Zinc inhibits collagen synthesis and decreases hepatic fibrosis in animal models. As a cofactor for superoxide dismutase, zinc may help to scavenge superoxide radicals. Zinc also impairs copper absorption. Zinc may therefore be useful for dogs with chronic hepatitis with moderate fibrosis, especially if mild to moderately increased copper is present. The empirical dosage is 15 mg/kg of elemental zinc per day. The goal is for serum zinc levels of 200–500 µg/dl (2–5 µg/ml). Zinc should ideally be given on an empty stomach (1 hour before or after a meal). I prefer to add zinc in as a single drug after stabilisation of the dog with hepatoprotective agents and glucocorticoids (if indicated). Formulations include: MarinTM: 45 mg of zinc per tablet (1–2 mg/kg of elemental zinc at label dose); zinc gluconate (14.3% zinc); and zinc acetate (35% zinc; no commercial product but may cause less gastrointestinal upset than sulfate or gluconate forms). Haemolysis can occur if serum zinc exceeds 1000 µg/dl.
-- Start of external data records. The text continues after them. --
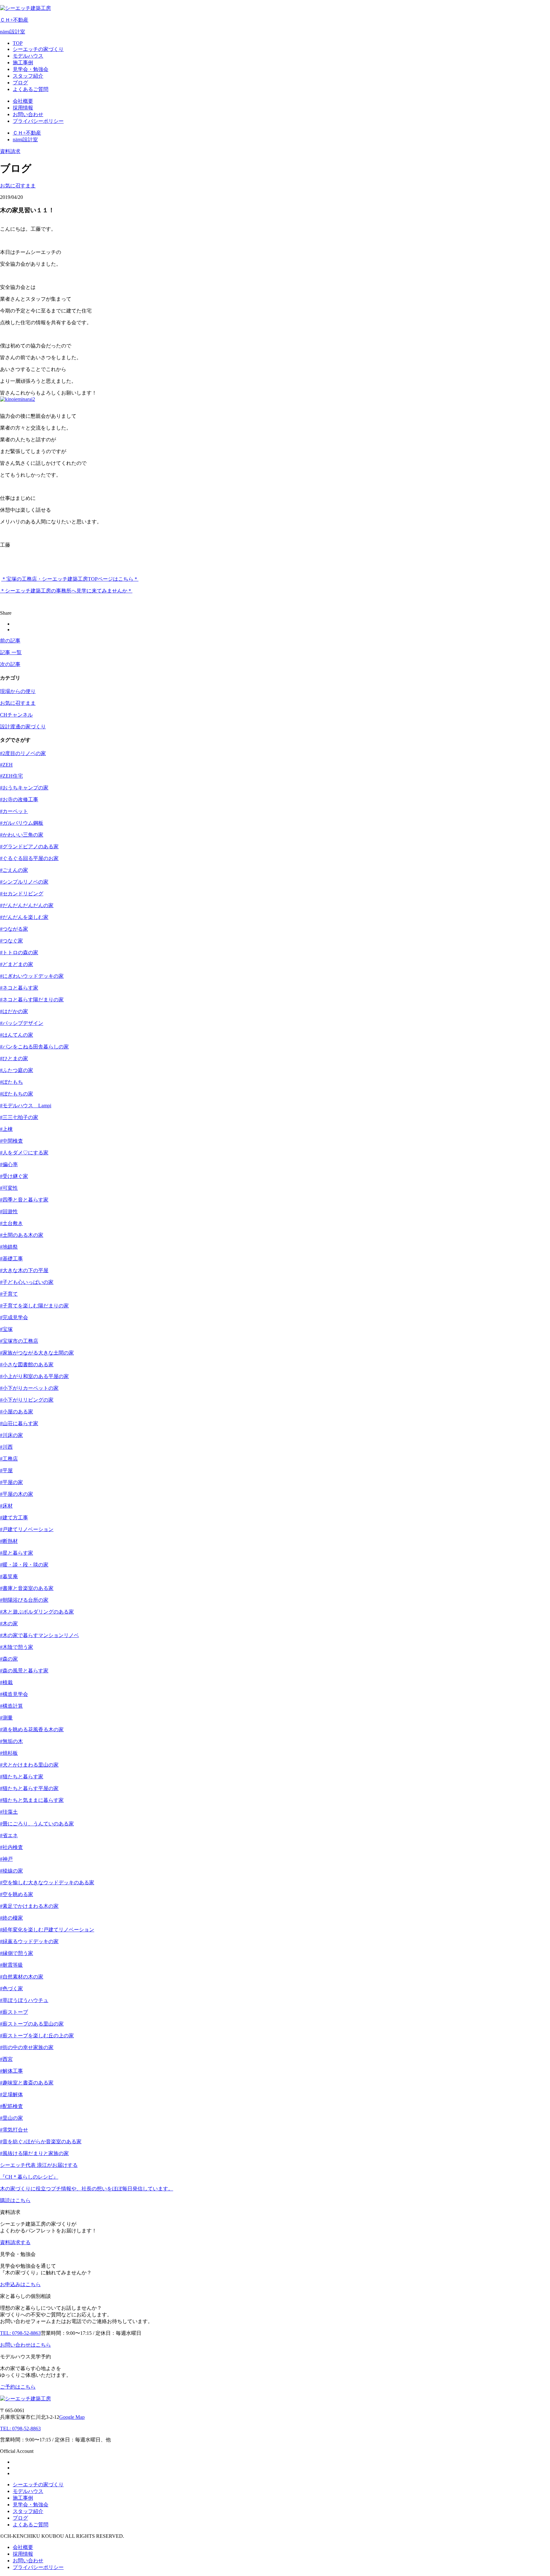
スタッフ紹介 (28, 2511)
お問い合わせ (28, 2560)
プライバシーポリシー (38, 2567)
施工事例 (23, 2498)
A recent study in Labrador Retrievers in the Netherlands found that zinc did not increase the effectiveness of a low copper diet (Royal Canine Hepatic LS) in reducing liver copper concentrations in dogs with copper-associated hepatopathy that had been pretreated with D-penicillamine. No other efficacy studies have been performed for zinc.

Colchicine decreases collagen synthesis. It may be useful in dogs with chronic hepatitis and moderate to severe fibrosis, or with portal hypertension and ascites. There are however no controlled clinical trials of its efficacy in dogs. The dosage in dogs is 0.03 mg/kg orally once daily. Occasional gastrointestinal upset usually responds to a 50% dose reduction. High dosages can cause leucopenia or peripheral neuropathy. Do not use probenecid-containing formulations, which increase the risk of toxicity.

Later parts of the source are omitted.